Message To Bears: Folding Leaves
Departures, Jerome Alexander's 2010 Message To Bears release, made such a strong impression, it nabbed the number thirty-six spot on textura's 2010 year-end list of top albums. The nine pieces on Folding Leaves show that the multi-instrumentalist has brought the same level of care and sensitivity to his latest collection. Though the folktronica label is an oft-derided one, it wouldn't be inaccurate to use it to describe the Message To Bears sound, even if the acoustic dimension is more pronounced than the electronic. On irresistibly lovely pieces like “Farewell, Stars,” Alexander singlehandedly rehabilitates the label by deftly uniting acoustic sounds (acoustic guitar, piano, glockenspiel, vocals) and electronics (beats) into music that's both heartfelt and graceful.
On a number of songs, lead vocals and background harmonies appear but not off-puttingly, especially when Alexander treats his vocals as another element within a given song's delicate fabric; his singing voice exudes a softness that even, oddly enough, during the verses of “At a Glance” sounds a little bit like Dave Gilmour's.
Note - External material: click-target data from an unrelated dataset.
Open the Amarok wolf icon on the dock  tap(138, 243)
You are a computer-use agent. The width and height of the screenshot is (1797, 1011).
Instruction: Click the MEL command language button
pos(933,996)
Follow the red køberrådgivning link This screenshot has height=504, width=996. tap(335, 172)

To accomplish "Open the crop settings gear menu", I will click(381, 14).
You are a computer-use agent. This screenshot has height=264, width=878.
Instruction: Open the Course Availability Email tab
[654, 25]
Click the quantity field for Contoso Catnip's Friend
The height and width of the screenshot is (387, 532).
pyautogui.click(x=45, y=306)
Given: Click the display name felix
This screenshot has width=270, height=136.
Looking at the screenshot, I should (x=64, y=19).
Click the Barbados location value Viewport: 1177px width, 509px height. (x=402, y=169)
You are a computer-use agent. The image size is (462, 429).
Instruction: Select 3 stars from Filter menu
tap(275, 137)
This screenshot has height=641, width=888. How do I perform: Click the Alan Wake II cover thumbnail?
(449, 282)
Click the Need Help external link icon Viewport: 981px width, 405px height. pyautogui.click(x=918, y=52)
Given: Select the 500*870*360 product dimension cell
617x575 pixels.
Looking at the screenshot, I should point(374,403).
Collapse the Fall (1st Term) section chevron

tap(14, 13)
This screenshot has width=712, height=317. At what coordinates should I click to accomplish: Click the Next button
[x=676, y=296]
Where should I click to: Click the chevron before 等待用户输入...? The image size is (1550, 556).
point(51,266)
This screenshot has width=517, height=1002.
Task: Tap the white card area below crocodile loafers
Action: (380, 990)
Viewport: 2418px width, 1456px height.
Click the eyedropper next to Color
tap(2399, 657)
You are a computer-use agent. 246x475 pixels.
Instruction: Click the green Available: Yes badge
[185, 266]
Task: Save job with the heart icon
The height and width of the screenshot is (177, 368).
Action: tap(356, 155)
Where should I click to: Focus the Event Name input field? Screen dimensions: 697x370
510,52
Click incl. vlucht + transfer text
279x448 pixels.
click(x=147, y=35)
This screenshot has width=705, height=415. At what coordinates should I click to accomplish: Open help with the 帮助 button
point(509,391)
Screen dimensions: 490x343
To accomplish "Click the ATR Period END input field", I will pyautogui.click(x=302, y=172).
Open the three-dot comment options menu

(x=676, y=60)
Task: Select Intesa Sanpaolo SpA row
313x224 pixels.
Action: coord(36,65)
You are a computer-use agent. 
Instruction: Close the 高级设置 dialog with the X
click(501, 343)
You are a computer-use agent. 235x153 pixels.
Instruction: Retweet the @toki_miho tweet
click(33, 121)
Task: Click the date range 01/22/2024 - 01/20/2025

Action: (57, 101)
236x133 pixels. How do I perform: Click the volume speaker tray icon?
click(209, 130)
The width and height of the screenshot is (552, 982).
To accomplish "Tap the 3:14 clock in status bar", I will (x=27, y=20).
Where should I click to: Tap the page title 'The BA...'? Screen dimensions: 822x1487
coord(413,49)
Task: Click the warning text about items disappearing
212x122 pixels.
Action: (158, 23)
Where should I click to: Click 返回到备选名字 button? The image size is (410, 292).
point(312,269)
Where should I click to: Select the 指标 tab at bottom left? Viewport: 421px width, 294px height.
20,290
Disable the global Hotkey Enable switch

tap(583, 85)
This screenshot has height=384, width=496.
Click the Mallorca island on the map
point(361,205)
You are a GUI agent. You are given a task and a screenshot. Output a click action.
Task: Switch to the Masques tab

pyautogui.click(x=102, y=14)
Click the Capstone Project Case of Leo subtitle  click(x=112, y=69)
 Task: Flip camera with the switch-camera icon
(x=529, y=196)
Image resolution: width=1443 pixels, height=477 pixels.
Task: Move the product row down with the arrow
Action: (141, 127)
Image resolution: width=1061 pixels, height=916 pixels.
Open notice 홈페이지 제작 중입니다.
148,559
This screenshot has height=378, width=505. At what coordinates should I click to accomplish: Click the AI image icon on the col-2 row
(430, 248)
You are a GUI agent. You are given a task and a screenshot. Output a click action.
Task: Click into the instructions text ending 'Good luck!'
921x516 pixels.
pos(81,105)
The presence of Laura Ashby, who contributes viola and violin to about half of the album' s songs, makes a huge difference to the release. Her luscious playing on “Everything Was Covered In Snow,” for instance, lifts what would otherwise be a splendid example of Alexander's entrancingly melodic style to a veritably transcendent level, while her rustic tone helps make “At a Glance” even more affecting.
One thing Alexander might have omitted are the occasional bird chirps, a sound that has become a too-familiar signifier for pastoral folktronica; the birds chattering throughout “Wake Me” amount to unnecessary overstatement that the otherwise lovely piece could easily do without. Regardless, at its best (e.g., “Unleft” and “Daylight Goodbye”), Folding Leaves shows itself to be a superb example of how soul-stirring and uplifting such music can be. In these moments, considerations of genre and labels are irrelevant. Alexander's sincere love for his chosen genre comes through in every moment of this concise thirty-nine-minute release, and there's a level of craft evident throughout that others would do well to emulate.